An Oracle-based approach to the "taxi fare" prediction problem - episode 1

12 min read

Feb 14, 2019 12:00:00 AM

Although I haven't produced a lot of posts, those I have produced were always strictly related to the Oracle RDBMS as a whole product, basically a record of interesting findings that came up during my day-to-day job. Now, this is quite a different post - a thought experiment, if you will.

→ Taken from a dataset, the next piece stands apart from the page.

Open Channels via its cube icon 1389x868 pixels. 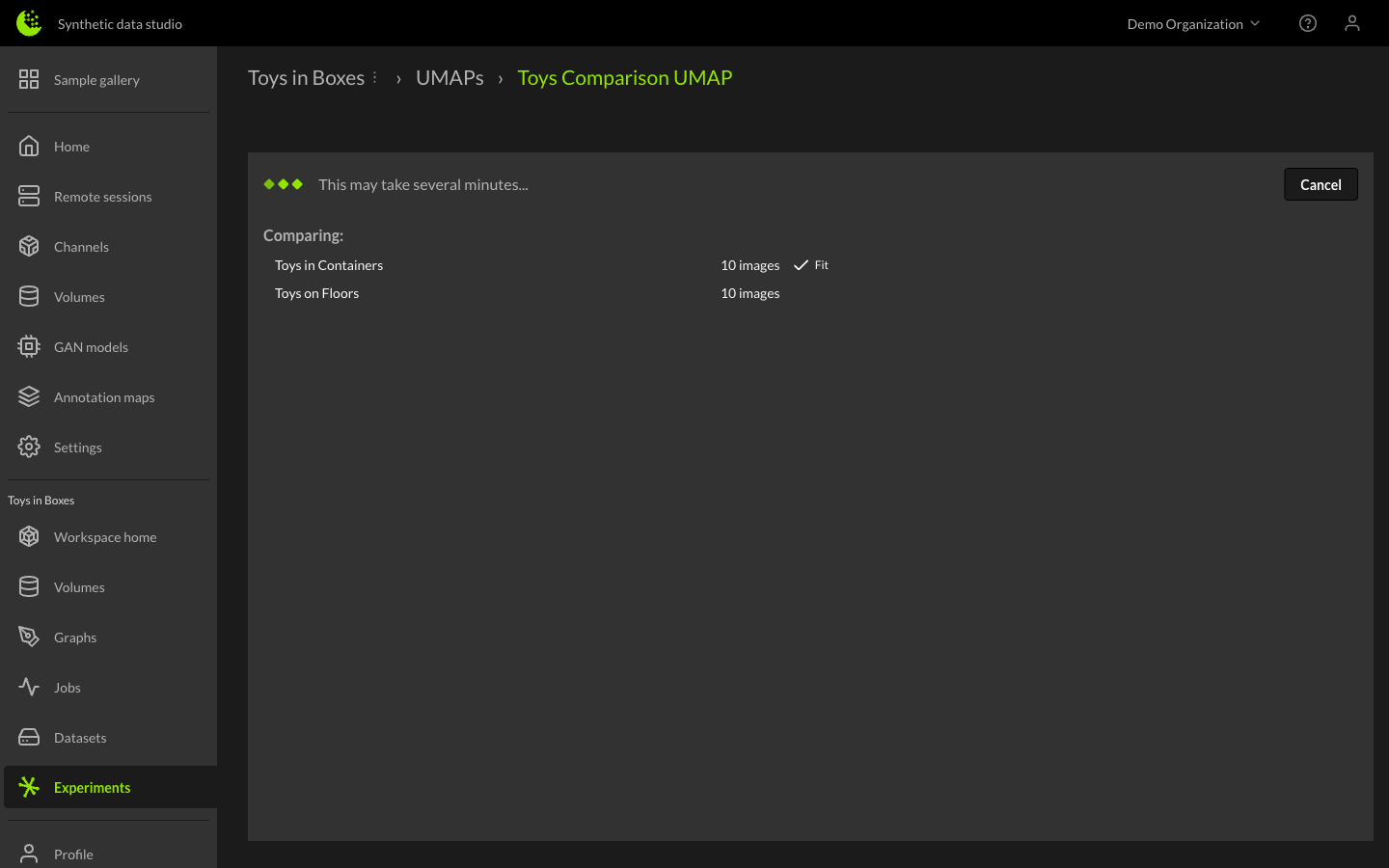(x=29, y=247)
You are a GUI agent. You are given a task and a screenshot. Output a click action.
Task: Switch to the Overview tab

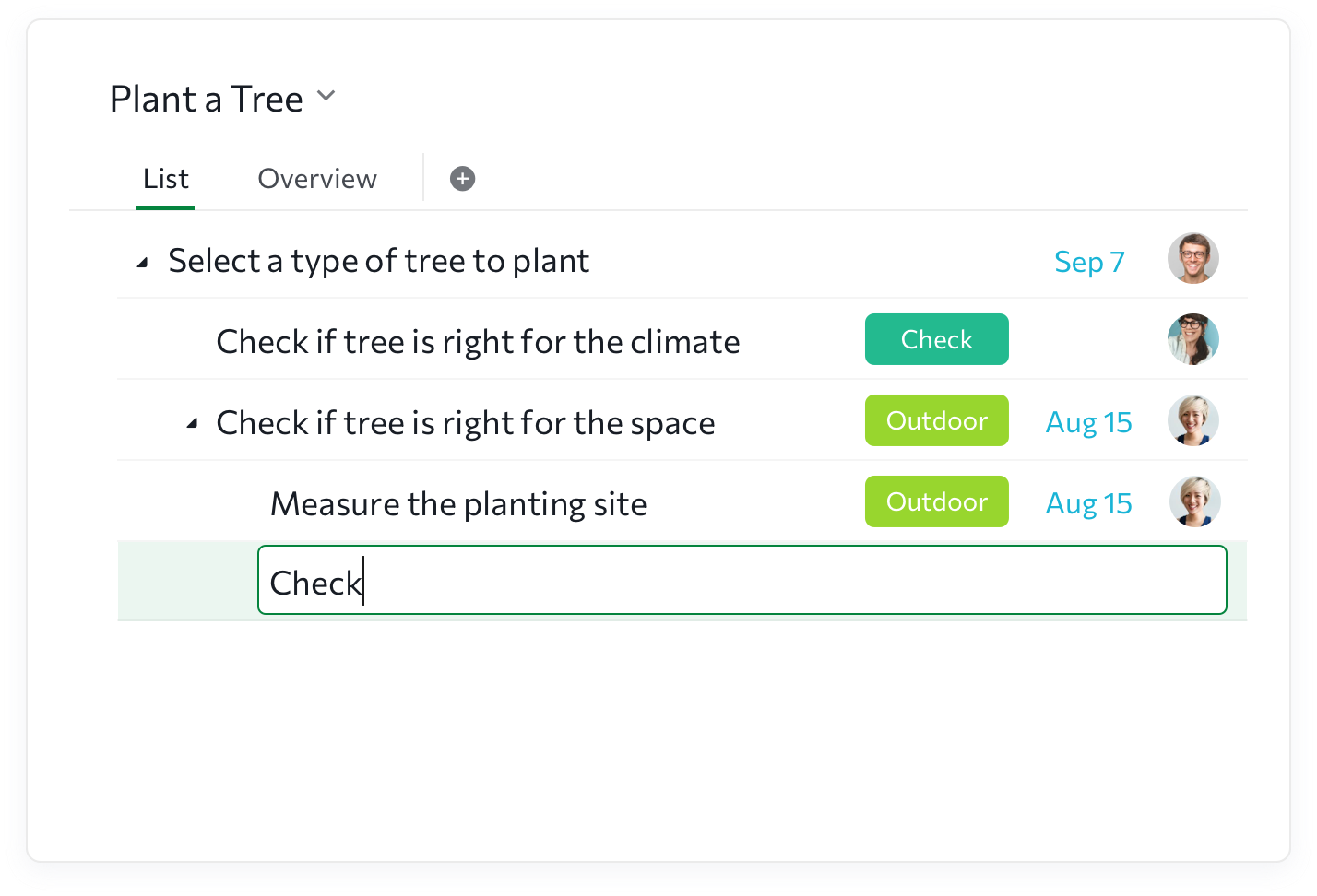pos(317,179)
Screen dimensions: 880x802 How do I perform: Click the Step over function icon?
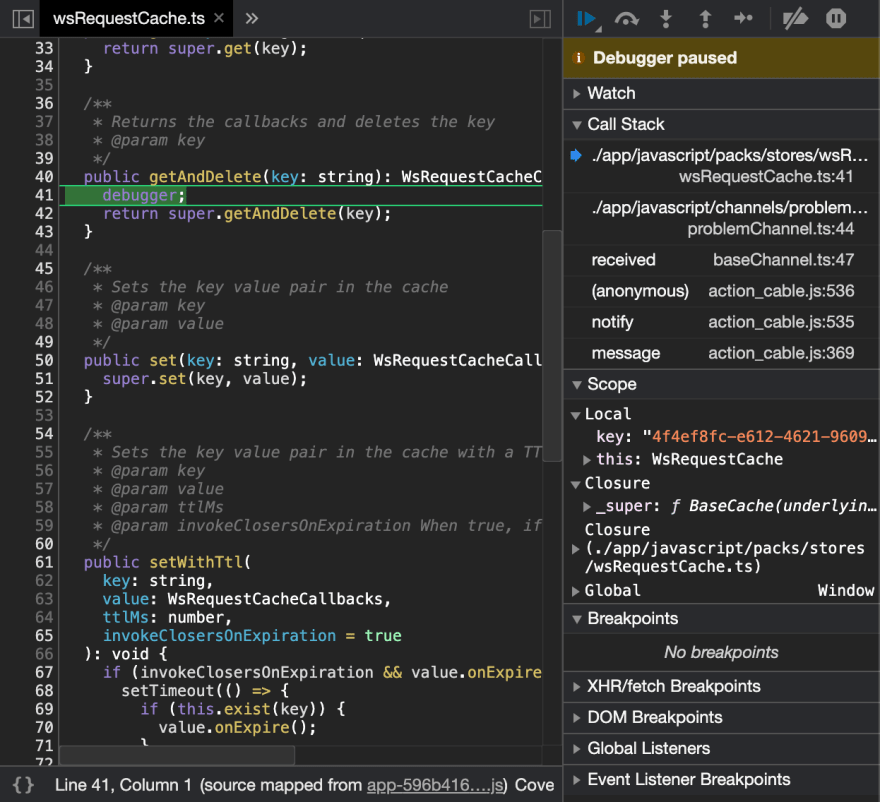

Taxi fare problem? What is this about?

If you have attended any Oracle-related conference lately, you've probably noticed a surge in machine learning (ML) related talks. This, of course, comes along with several big data (BD) related ones and, finally, Oracle RDBMS-based artificial intelligence (AI) embedded features, which led to this experiment of mine. Yes, well, but what is this "Taxi Fare" problem? If you are reading this you are probably an Oracle DBA or something like that and, admit it, us Oracle guys are quite Oracle-focused, even though we usually look around to see what others are doing. I have looked in Google's direction, more specifically in the BD and ML fields. Thanks to Pythian's internal training program, I was able to take a course about these subjects and there I encountered the Taxi Fare prediction problem. This problem has been described in many places much better than I am able to, so I'll present a summary: if provided with the start and end points of taxi rides in New York, the date of the ride and the final amount paid, plus several other pieces of data, can we predict the taxi fare for a proposed ride? In more formal terms: this is a typical prediction model usually resolved with a regression model approach. Sounds easy, but it is not.

The data

As almost everybody in the BD and AI business knows, one of the most important steps in getting value from the data is to prepare it for analysis. This is particularly important for ML algorithms because we are training our model and we want the data to show an accurate picture of what we have or else it will produce wrong results. I've obtained a publicly available data set in CSV format and imported it into my laboratory database in two sets: one of two million rows and another with the whole 54 million rows. The train data table includes the following columns:

Name Null? Type 
 ----------------- ----- ------------- 
 FARE_AMOUNT NUMBER(8,4) 
 PICKUP_DATETIME TIMESTAMP(6) 
 PICKUP_LONGITUDE NUMBER(25,22) 
 PICKUP_LATITUDE NUMBER(25,22) 
 DROPOFF_LONGITUDE NUMBER(25,22) 
 DROPOFF_LATITUDE NUMBER(25,22) 
 PASSENGER_COUNT NUMBER(38)

Data preparation

As I mentioned above, most AI experts say that preparing the data for our model is the key to obtaining the best results. Why? Because the data reflects the world as the model sees it. In our case, if we are analyzing taxi trips in New York City, why would the data include coordinates for Madrid? Or coordinates that make no sense such as longitude values outside of the -180º/180º range? What comes in handy here is the Oracle Data Miner SQL*Developer extension, or more precisely, the "Explore Data" component. This component analyzes the data and provides some basic statistics about each of the columns such as min, max, average or median. This is very useful to spot data issues such as negative fare amounts or coordinates that do not fall in the New York City area. There are also tools to chart the data, extract features and, of course, to create models, among others. [caption id="attachment_105679" align="aligncenter" width="150"]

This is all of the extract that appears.